MILANO. A cavallo delle notti delle Pleiadi, le stelle cadono. Anche Rio 2016 conferma che le stelle si infrangono nell’atmosfera rarefatta dei finali, dei fine carriera. Io lavoro, scrivo, leggo, posto, guardo questa Olimpiade e oggi mi viene voglia di scrivere un pensiero. Semplice. Un pensiero che unisce Federica Pellegrini e Alex Schwazer, due stelel cadenti del cielo azzurro. Mi dispiace, avete sbagliato entrambi la via d’uscita.

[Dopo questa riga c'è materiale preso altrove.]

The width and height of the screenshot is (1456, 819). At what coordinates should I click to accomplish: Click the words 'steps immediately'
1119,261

Federica ha espresso i suoi propositi di addio, salvo poi ritirarli in fretta e furia, con una ieratica foto su Instagram. Era di spalle, guardava il panorama del Villaggio Olimpico. Togliendo per un attimo di torno i trofei e il merito sportivo, ma detto, a mio modesto e quasi inutile avviso, che un fuoriclasse è un fuoriclasse anche quando perde. Bisognava saper perdere per chiudere il cerchio. Invece è tornata a emergere dalle acque una Federica che non discute la sua persona, ma quello che sta attorno. Ecco, trovare un punto di equilibrio fuori dalla propria persona, in questi momenti, non è da fuoriclasse. Certo il finale di carriera, per gli sportivi, è difficile da interpretare. Non così, però, rinunciando ai 100 e scazzando la 4×200. Non così, magari invitata alle curve del ripensamento da un potente sponsor. In quella foto, Federica, doveva guardarci in faccia e raccontarci che la vita è così: si perde anche se si è fatto tutto il possibile per vincere. Invece ha girato le spalle.

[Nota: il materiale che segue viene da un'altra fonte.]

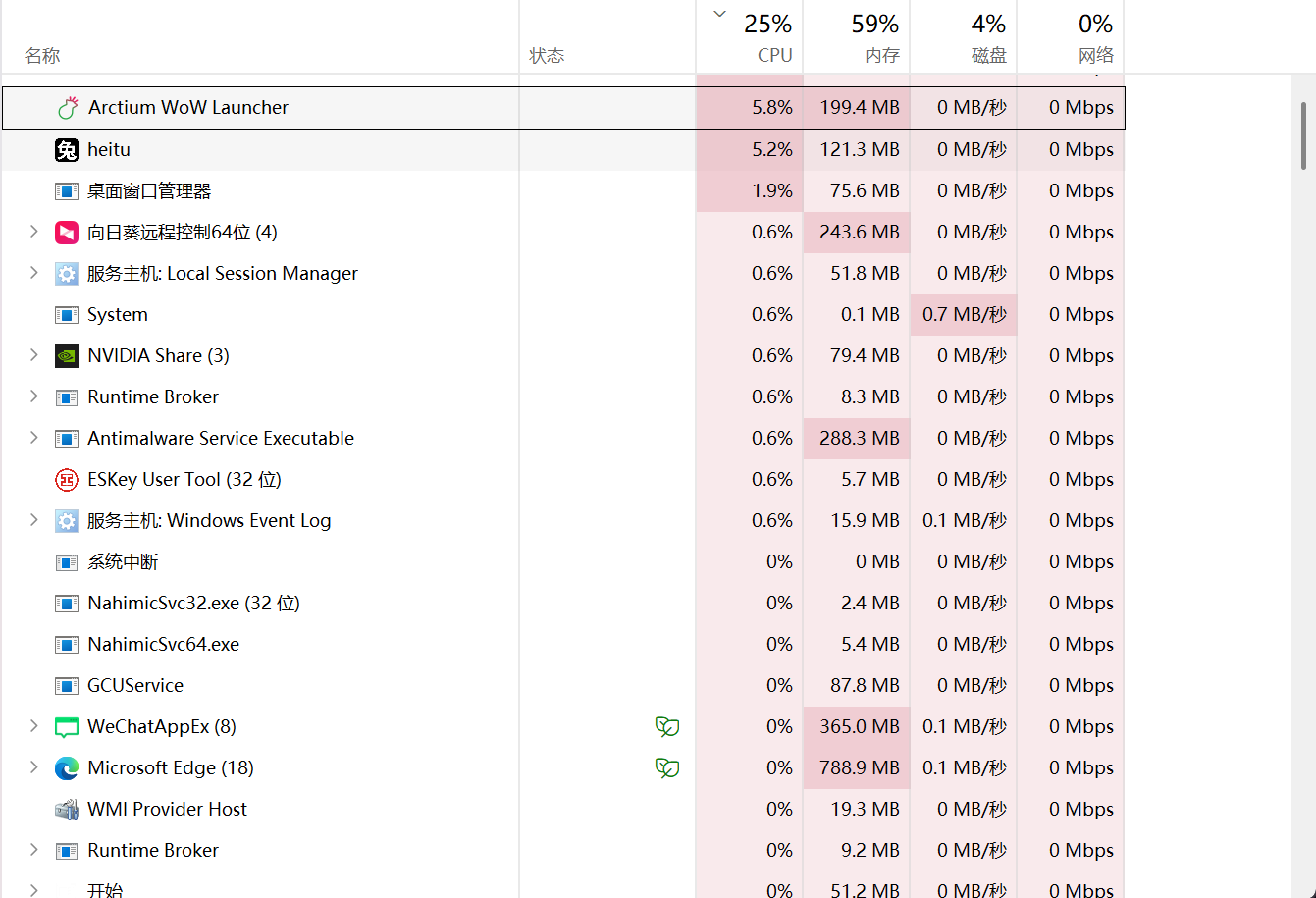This screenshot has height=898, width=1316.
Task: Click the heitu rabbit icon
Action: [66, 150]
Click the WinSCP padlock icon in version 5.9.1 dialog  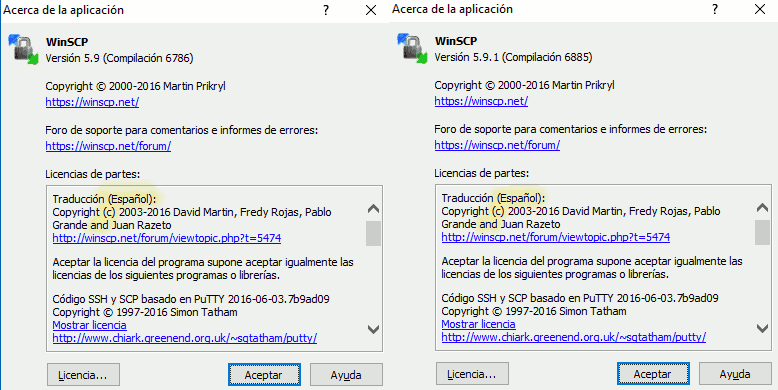coord(412,49)
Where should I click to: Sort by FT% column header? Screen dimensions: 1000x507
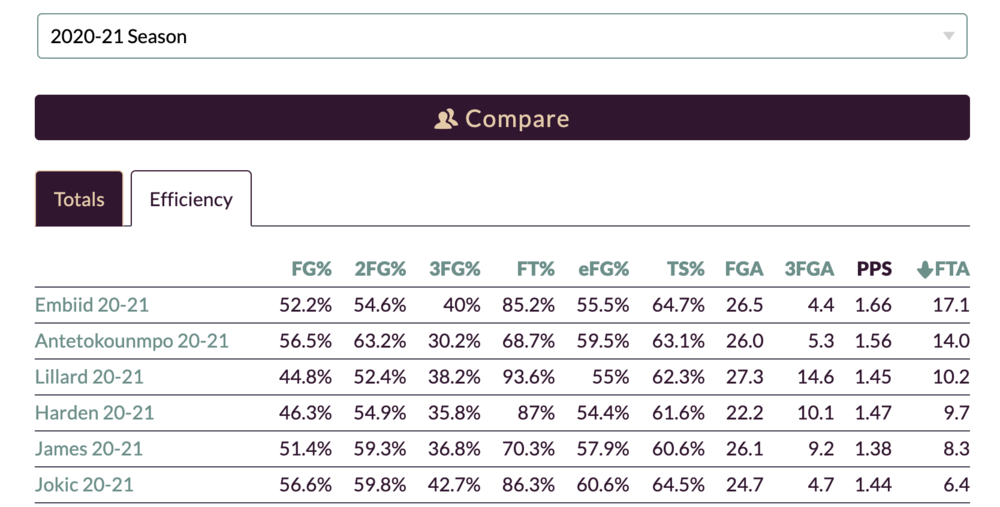[x=535, y=269]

Alex, invece, ha fatto peggio. Non ancora libero dalle sue contraddizioni, ha lasciato che lo facessero a brandelli strani interessi, forse più grandi di lui. Lui è e resta un’icona, anche adesso. Un’icona stracciata. Che si è fidata della sua possibilità di riscatto, anche grazie all’apporto di quella bravissima persona che è Sandro Donati. Andando a finir triturato. Il doping è droga, la droga fa patire ricadute, anche mentre si cerca la via per uscirne. Oppure fa restare in quella posizione “pericolosa” di chi è debole ed è, per questo, esposto alla cattiveria degli altri. Dandolo per non perfettamente consapevole, fa detto che più di lui hanno sbagliato coloro che volevano la Redenzione sotto la fiamma. Poteva essercene un’altra, magari meno esposta, magari più modesta. Si sarebbero comunicati, anche con una vittoria sola, pulita, alla 50 km di Pinerolo, i valori del riscatto umano, prima che quello sportivo. Ora restano le ceneri, dalle quali il ragazzo non uscirà. Chi lo voleva morto, sportivamente, ha vinto. Se quello che si voleva mort è proprio lui lo scopriremo tra 20 anni.